#### [Activity]
Reproduce exactly the span of lines that opens with the line containing "blog post (270, 1783)" and closes with the last line of the entries below.

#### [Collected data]
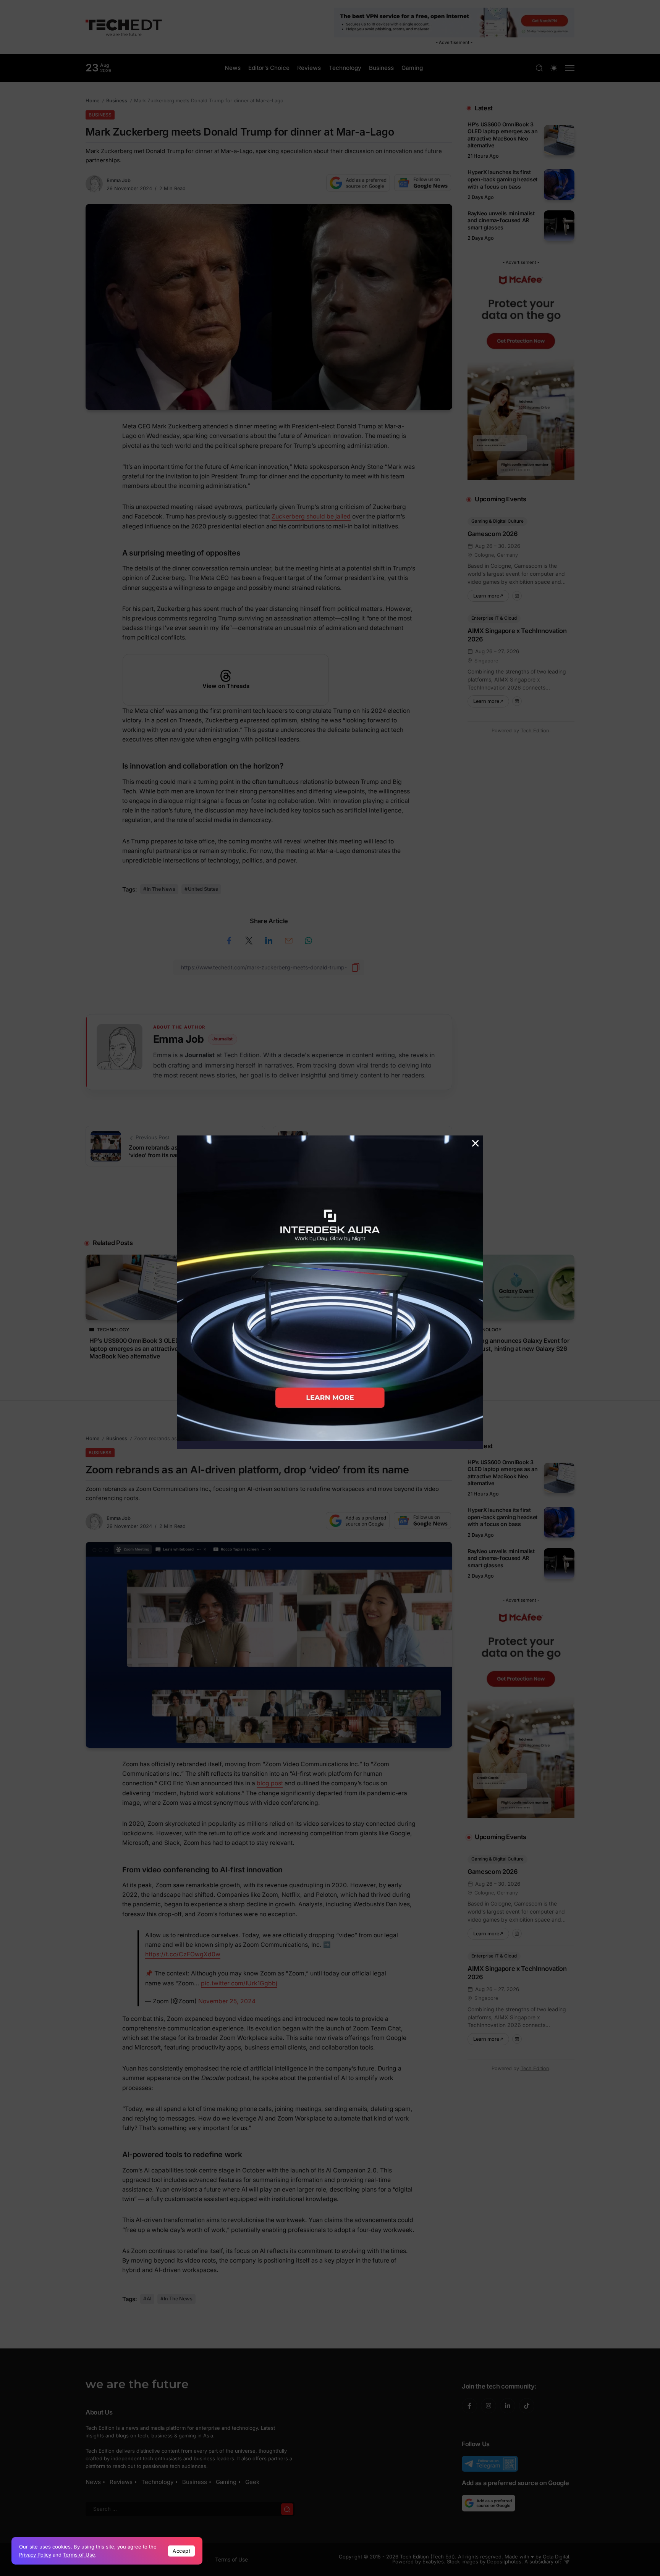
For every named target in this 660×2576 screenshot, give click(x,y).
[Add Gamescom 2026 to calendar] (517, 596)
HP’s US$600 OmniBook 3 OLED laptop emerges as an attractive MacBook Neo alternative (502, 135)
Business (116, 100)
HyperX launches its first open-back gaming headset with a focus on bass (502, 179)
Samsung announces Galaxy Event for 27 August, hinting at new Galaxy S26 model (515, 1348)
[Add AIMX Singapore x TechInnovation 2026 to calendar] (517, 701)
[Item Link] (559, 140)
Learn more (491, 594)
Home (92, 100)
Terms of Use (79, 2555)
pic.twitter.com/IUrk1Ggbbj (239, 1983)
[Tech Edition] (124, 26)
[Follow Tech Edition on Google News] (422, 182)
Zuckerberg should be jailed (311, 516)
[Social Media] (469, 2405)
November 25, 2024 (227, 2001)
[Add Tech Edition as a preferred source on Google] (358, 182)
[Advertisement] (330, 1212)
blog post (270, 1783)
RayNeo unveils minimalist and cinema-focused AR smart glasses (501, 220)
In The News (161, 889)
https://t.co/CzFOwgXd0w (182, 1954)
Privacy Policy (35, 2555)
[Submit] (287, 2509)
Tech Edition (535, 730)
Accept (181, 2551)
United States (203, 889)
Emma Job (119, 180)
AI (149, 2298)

#### [Expected output]
blog post (270, 1783)
RayNeo unveils minimalist and cinema-focused AR smart glasses (501, 220)
In The News (161, 889)
https://t.co/CzFOwgXd0w (182, 1954)
Privacy Policy (35, 2555)
[Submit] (287, 2509)
Tech Edition (535, 730)
Accept (181, 2551)
United States (203, 889)
Emma Job (119, 180)
AI (149, 2298)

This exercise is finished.